Naming Things

Why naming things well is important and rules-of-thumb for doing so


It seems like the most important skill you develop over time as an engineer is to name things well. It's one of the two hard problems: giving a variable, data structure, function, type, or service/subsystem the appropriate name affects its current and future use.

When all the names of different parts of your system work together, you've finally understood the problem space you're operating in. I often begin new projects by naming as many things as I can and filling in their implementations. Abstract processes take shape when you reify them with a name.

Names are important to get right at the beginning. They are sticky. The name persists in the codebase in hard-to-find or hard-to-modify corners. Service names, column names, and API fields all have a tendency toward permanance.

But beyond that, once a few of your teammates start calling a concept that half-baked name you used in some early brainstorming meeting, it's active effort on your part to dislodge the problematic name from the team lexicon. It's a meme now. You'll really never finish the migration.

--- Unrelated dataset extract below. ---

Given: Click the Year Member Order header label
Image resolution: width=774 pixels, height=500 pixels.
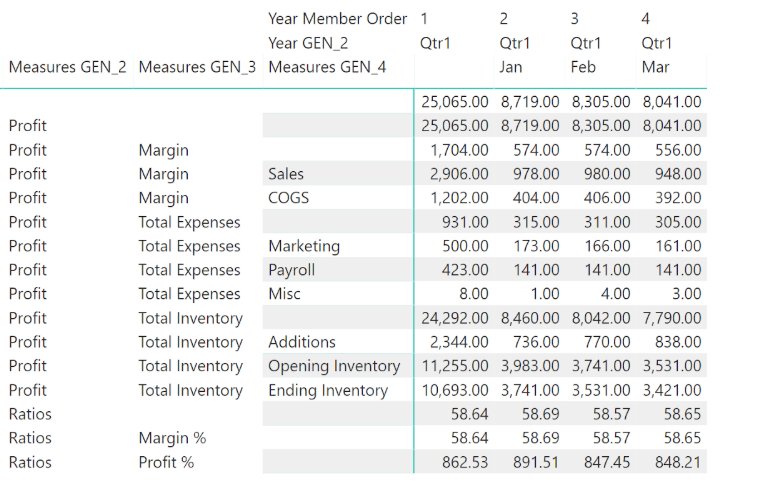Looking at the screenshot, I should [337, 19].
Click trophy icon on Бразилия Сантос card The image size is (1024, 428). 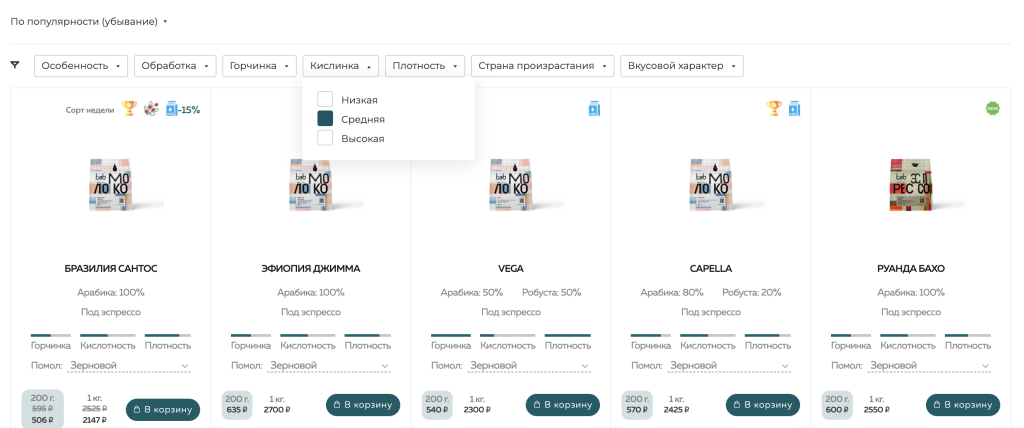(x=129, y=108)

Here are a few of my opinionated rules of thumb for naming things well:

Variables, types, classes, and other data structures

  • They should be nouns.
  • They should have more specific names when they could be confused with other similar names.
  • Single letter variable names are only acceptable for small inline lambda parameters.

Functions and methods

  • They all start with present imperative verbs.
  • They should be shorter and more generic if the more frequently they are used in the codebase.
  • If a function primarily computes a value in-memory, begin with get or compute.
  • If a function constructs a new object or data structure, begin with build.
  • If a function fetches a value from a remote host, begin with fetch or load.
  • If a function returns a boolean value, begin with the prefix is, has, or another present indicative verb.

Services and subsystems

As a codebase grows, it seems that most programmers prefer literal names that succinctly describes the purpose for each subsystems or service.

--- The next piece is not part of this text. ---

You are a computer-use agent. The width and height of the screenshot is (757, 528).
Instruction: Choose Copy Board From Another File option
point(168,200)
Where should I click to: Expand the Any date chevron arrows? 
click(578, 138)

Literal naming is in contrast to the cute "codenames" or "pet names" used for alpha-stage experimentation that I often see lurking in the legacy parts of larger codebases. I think teams grow out of this pattern because it doesn't scale. Many engineers have been burned in the past trying to explain what a service's responsibility is to a new teammate, only to realize how much other internal jargon one must memorize to ramp up. It's fun at first, but codenames eventually get in the way. Or perhaps I've just worked on one too many projects named "nova".

The primary disadvantage of literal service names is that every so often their purpose changes. You'll decide to make a name change, and embark on the find-and-replace mega-PR. What was once a email_notifications service evolved into a more powerful notifications service when the time comes to implement push notifications as well. In this instance, I still maintain that a meaningful service name you have to change is preferable over a meaningless one. With a bit for foresight, you can avoid these changes in the first place.